### 読む文章
'''

選手、保護者ら40人ほどが集まった式ではミニ大会や豪華賞品の当たるビンゴゲーム、6年生たちの活躍を振り返る動画上映などが行われた。紺井花音(拓進)は「楽しかったけど、ミニ大会で大人のチームに負けて悔しい」とはにかんだ。
突然の悲報だった。集大成の一戦に位置付けていた道南大会前日夜、チーム関係者に新型コロナ陽性者が出た。本番に向け連日練習を重ねていたこともあり、やむなく出場を見送った。「全員が感染症に気を付けながら過ごしてきたし、誰にも非はない。それだけにコロナがとてつもなく憎かった」と吉野ちはる監督は振り返る。
「出られないと分かったときはつらかった」と言うのは藤嶋美月(拓進)。昨年10月の全道級大会ななかまど杯(江別市)で3位入賞するなど波に乗っていただけにショックの大きさは計り知れなかった。
しかし、そこでくじけないのが彼女たちの真骨頂。「悔しさを力にして次に向けてもっと頑張ろう」(藤嶋)と残るローカル大会出場、中学年代での飛躍を見据え気持ちを切り替えた。「とにかく素直で明るい、試合の緊迫した場面でも笑顔になれる代。乗り越えてくれて本当に良かった」と吉野監督は目を潤ませる。

'''

### 取り組む課題
上の、コロナで大会に出られなかったチームの記事を、最後の文のあとから書き進めてください。

### 記録データ
'''

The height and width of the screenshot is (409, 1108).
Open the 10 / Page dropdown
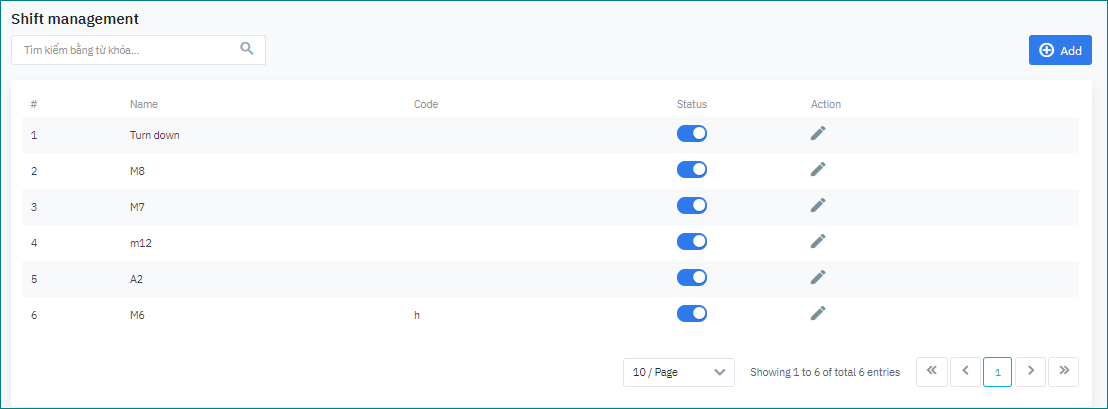pyautogui.click(x=678, y=372)
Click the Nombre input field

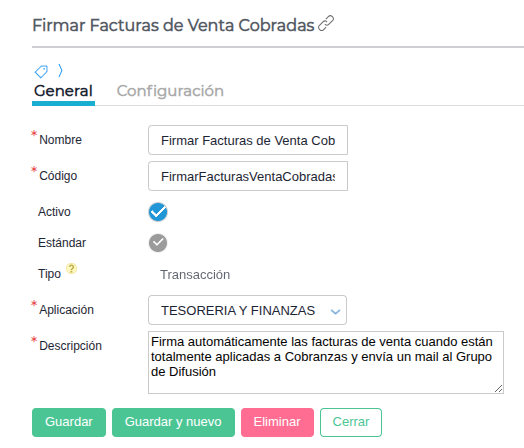pos(248,140)
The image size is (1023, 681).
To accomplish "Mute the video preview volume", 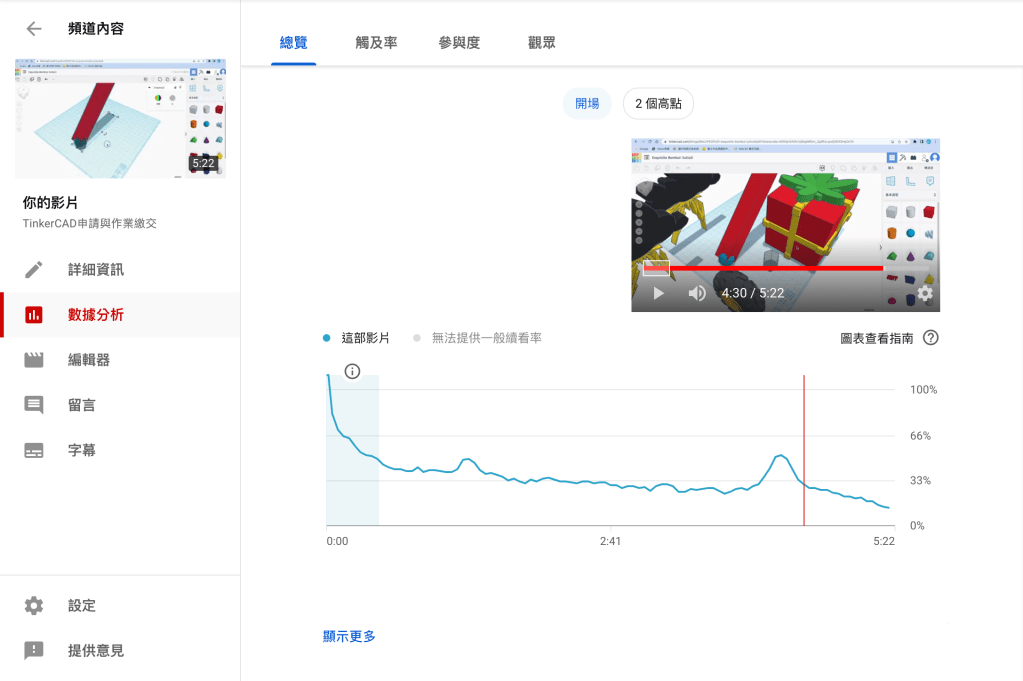I will point(697,293).
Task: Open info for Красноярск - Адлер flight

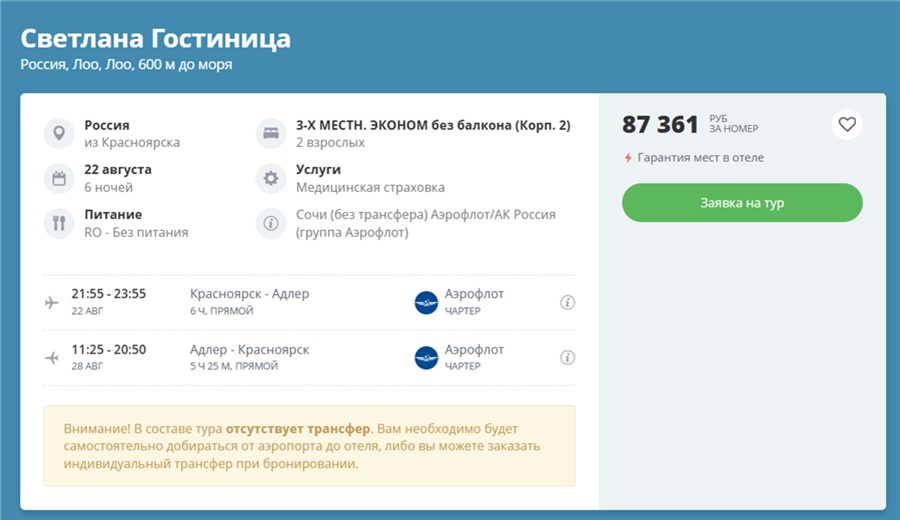Action: [567, 302]
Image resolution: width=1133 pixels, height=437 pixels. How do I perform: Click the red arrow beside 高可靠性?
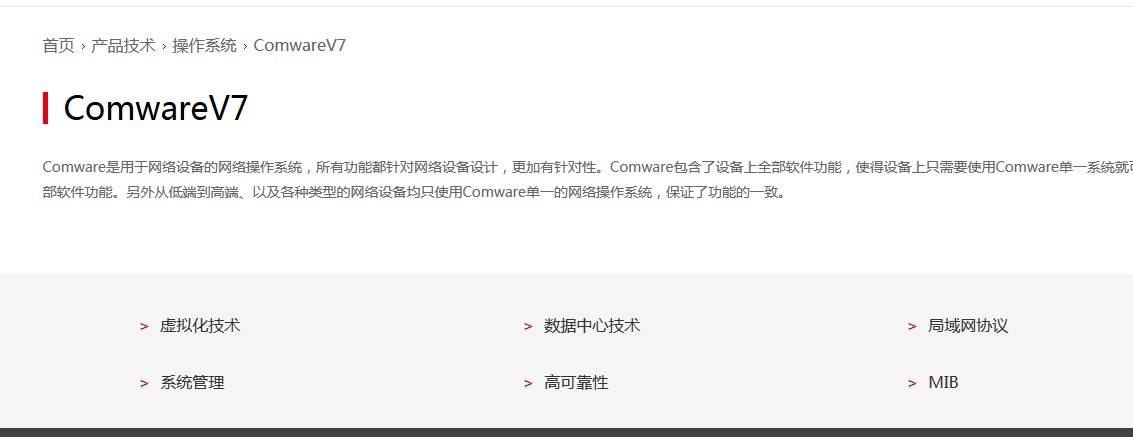[x=528, y=384]
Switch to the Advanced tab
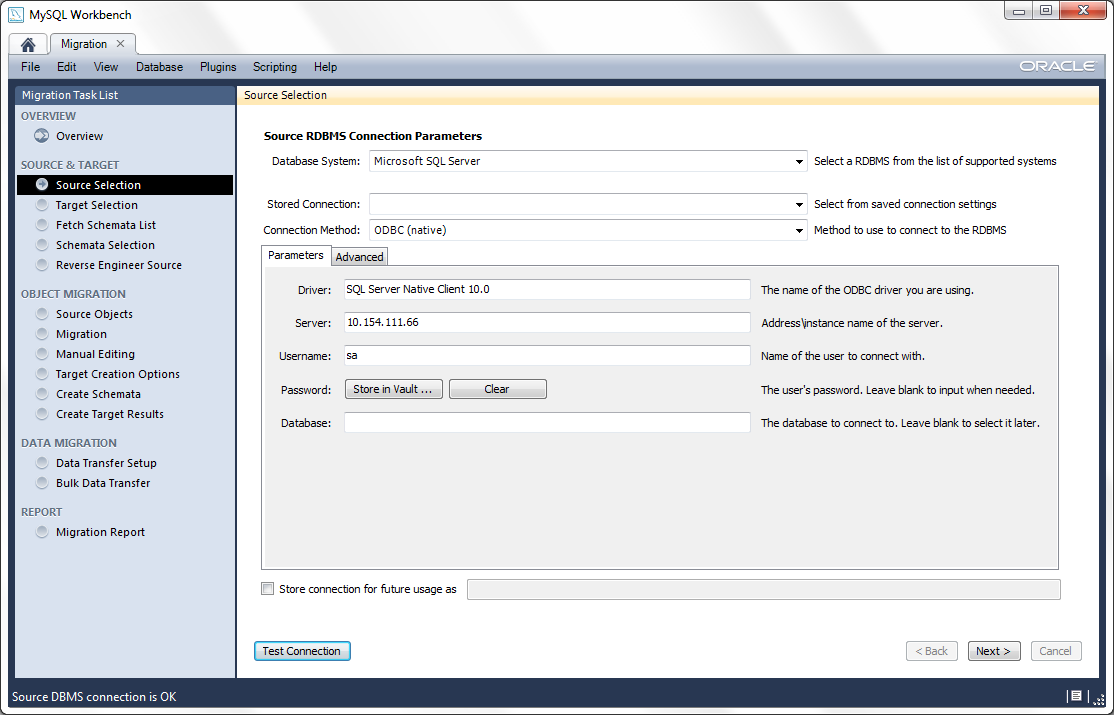 [359, 257]
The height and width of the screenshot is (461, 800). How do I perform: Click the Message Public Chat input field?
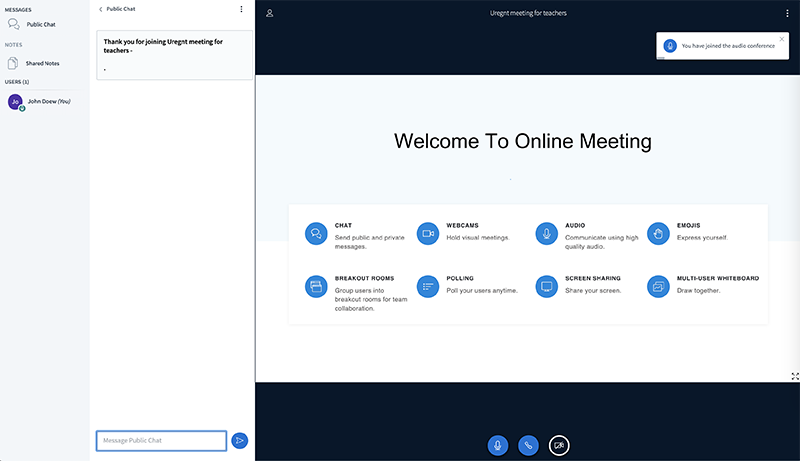coord(161,440)
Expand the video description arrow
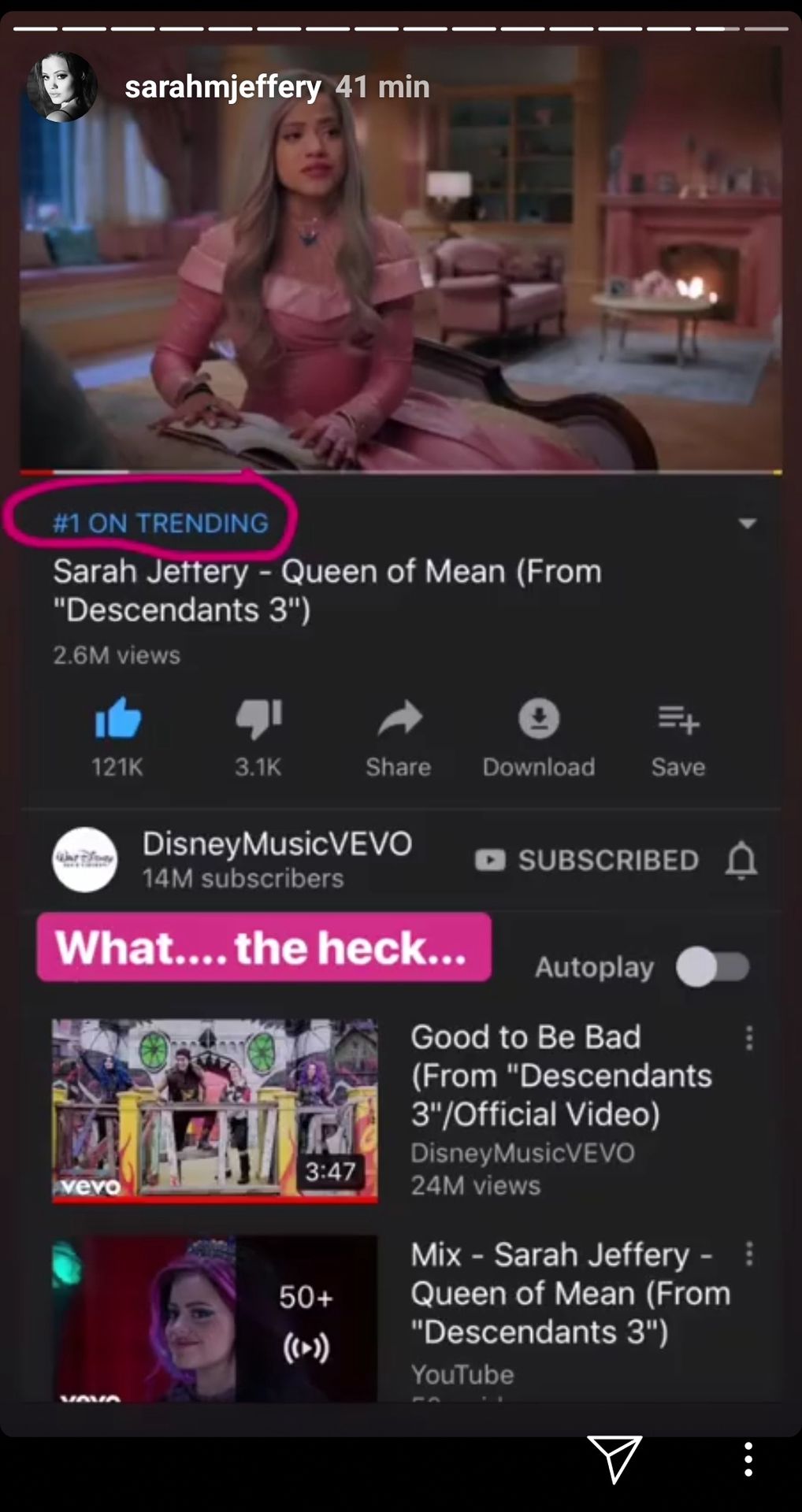The height and width of the screenshot is (1512, 802). coord(747,523)
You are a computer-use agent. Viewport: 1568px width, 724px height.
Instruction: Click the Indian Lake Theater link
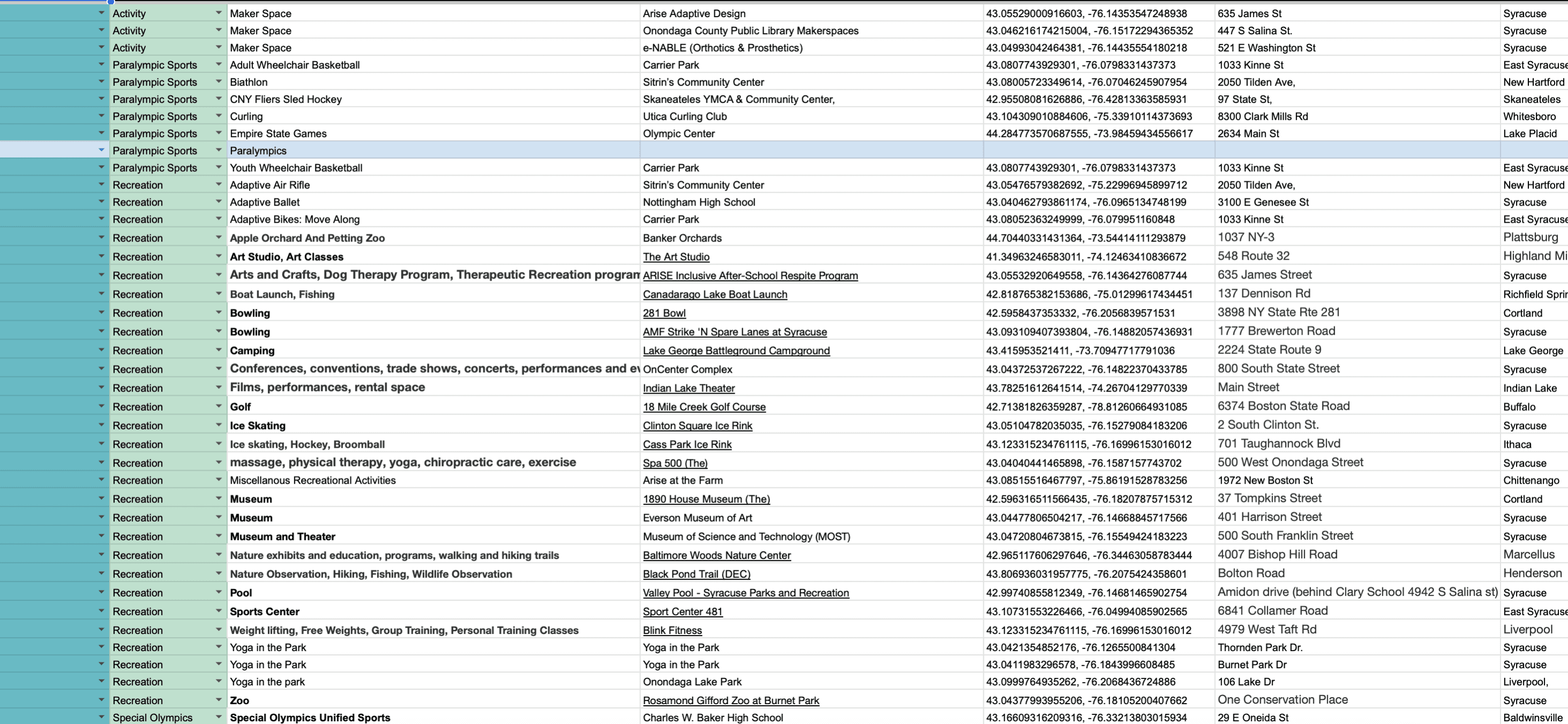[x=689, y=388]
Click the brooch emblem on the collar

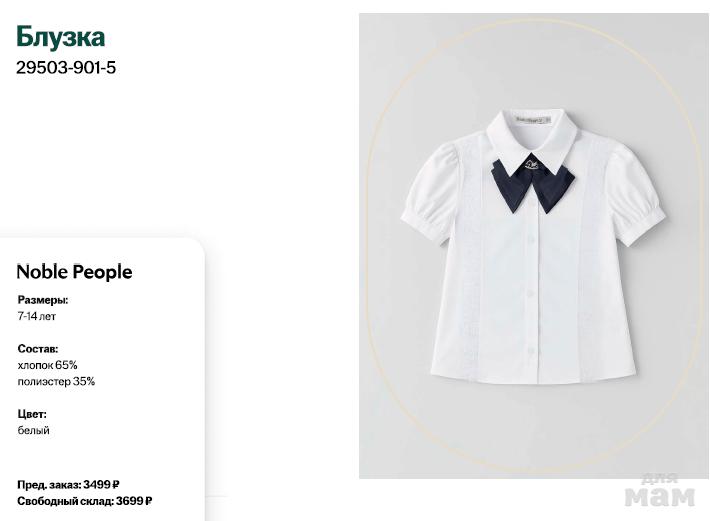click(x=532, y=162)
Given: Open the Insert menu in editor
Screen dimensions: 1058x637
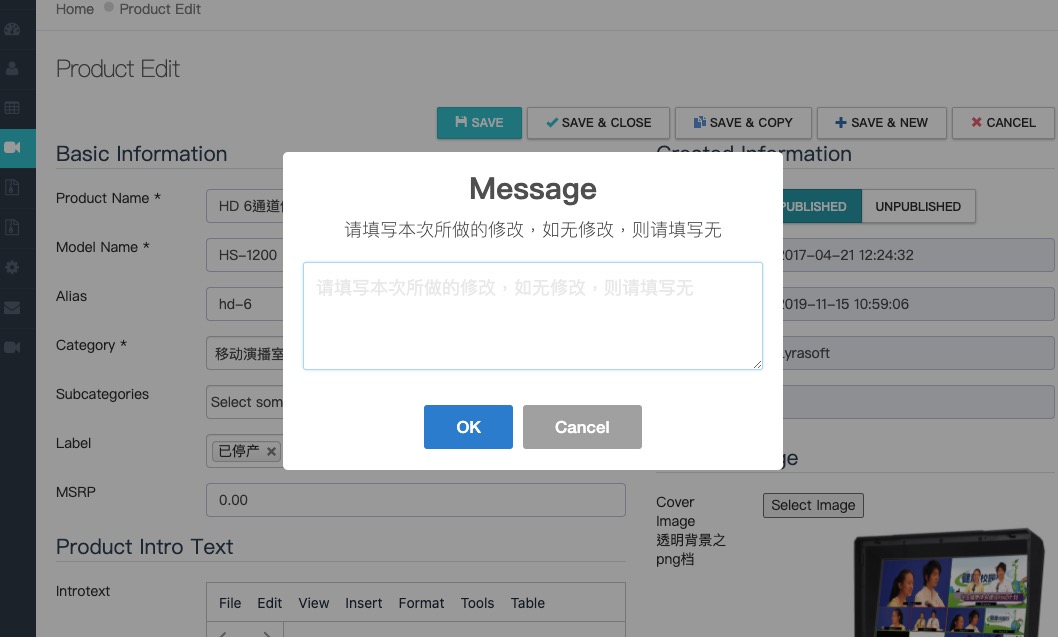Looking at the screenshot, I should tap(363, 603).
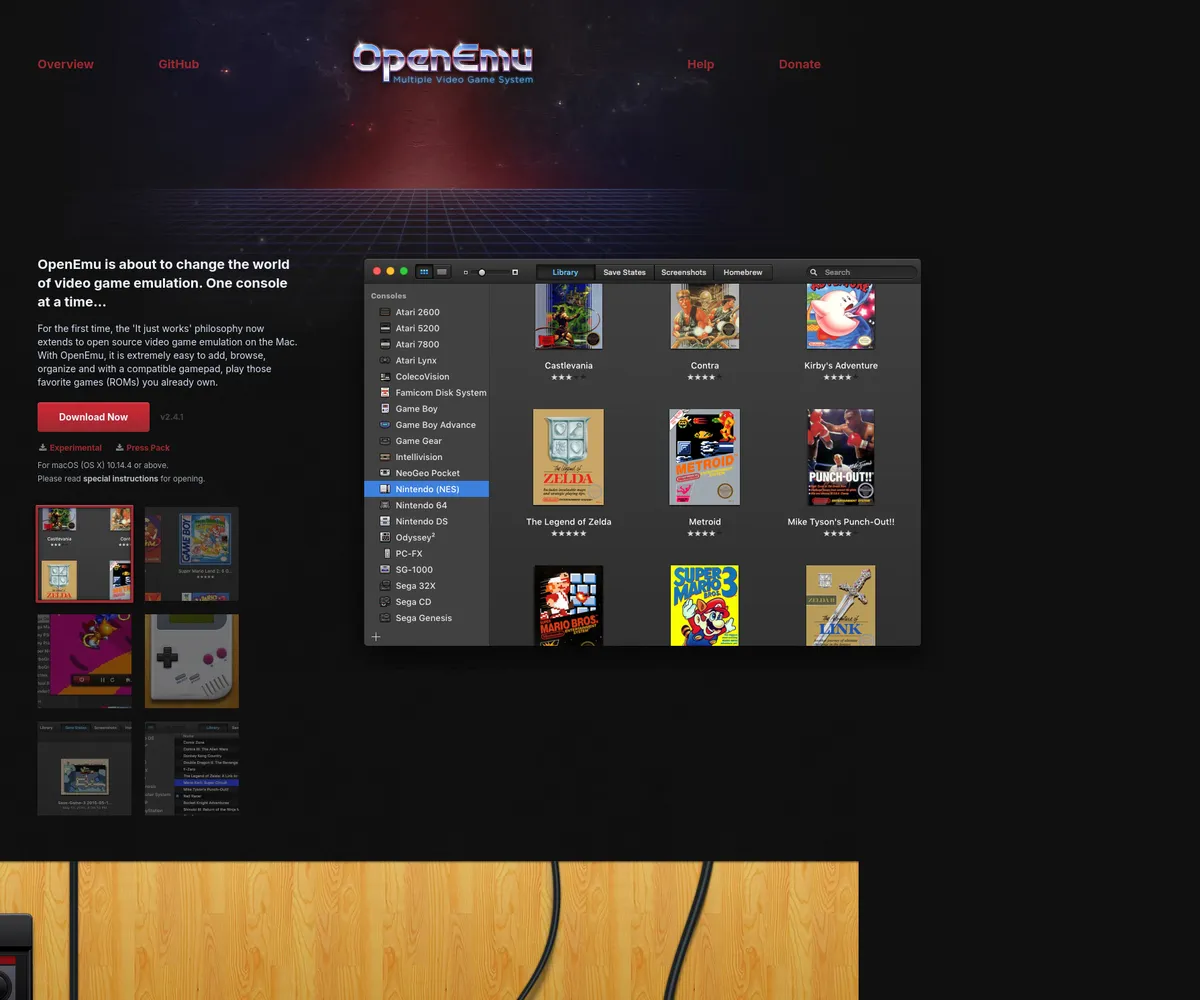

'''

### 回答
和歌杯(昨年12月、白老町)、もんべつとねっこカップ(今月、日高町)と各種地方大会では6年生全員がコートに立ち、持てる力を出し切った。「みんなで声を掛け合いながら楽しくプレーできた」と渡部紗奈主将(拓進)は胸を張った。
4月からは中学生。関根彩乃(拓勇)は「ブロック、レシーブ、アタックすべてをしっかりできるように成長したい」。渡部主将は「先輩たちに負けないくらい強い選手になる」と意気込む。
小林果鈴(拓進)は「誰一人取り残さない仲のいいチームになって、出場する全部の大会で優勝してほしい」と後輩たちにエールを送った。